Exercise brief: Beneath this line sits some data. Return only its lines from the one holding "The width and" through the one holding "the 基码 size", inclusive, exactly, with the images removed.

Listed records:
***
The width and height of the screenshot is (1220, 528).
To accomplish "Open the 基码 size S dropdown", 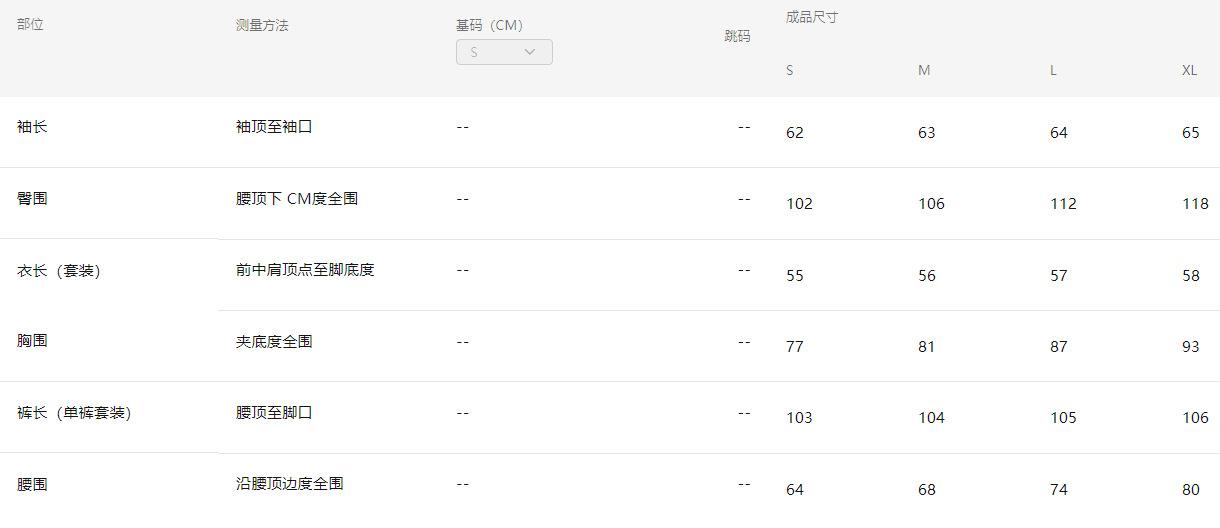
***
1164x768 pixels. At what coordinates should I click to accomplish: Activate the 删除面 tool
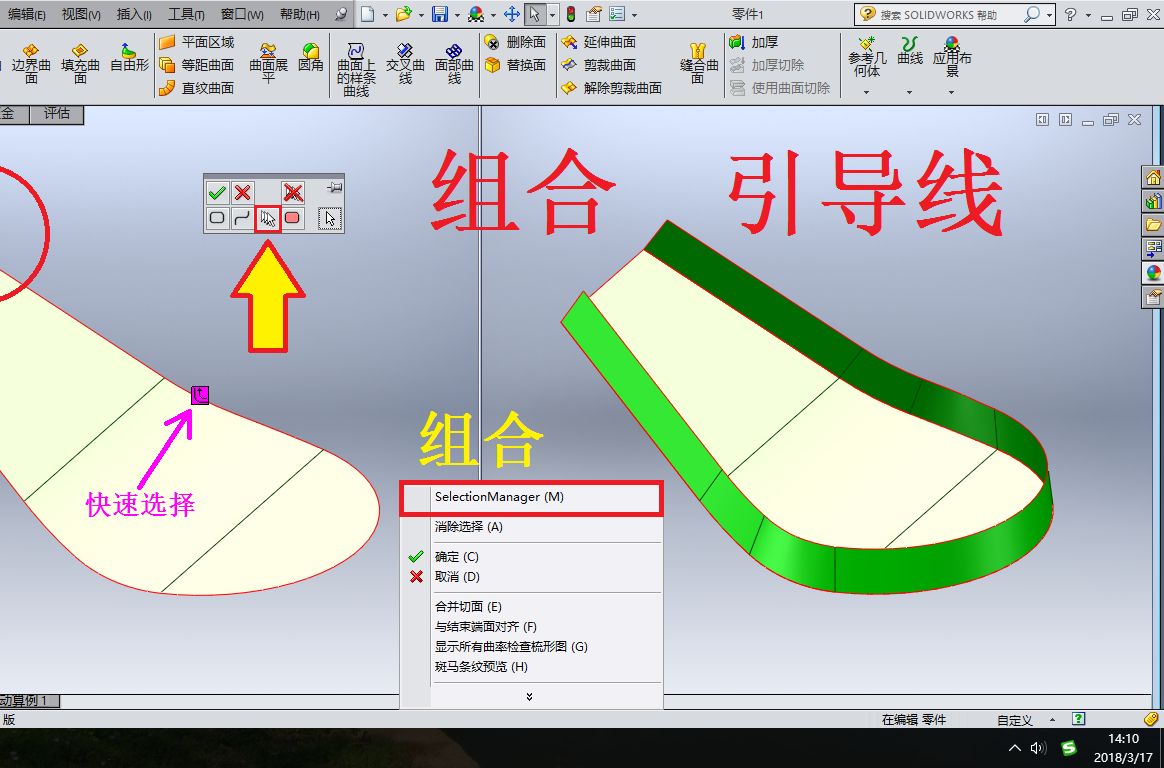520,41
***
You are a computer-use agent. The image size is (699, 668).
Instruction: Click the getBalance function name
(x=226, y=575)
***
Completed task:
The width and height of the screenshot is (1220, 528).
To accomplish "Open the 基码 size S dropdown", 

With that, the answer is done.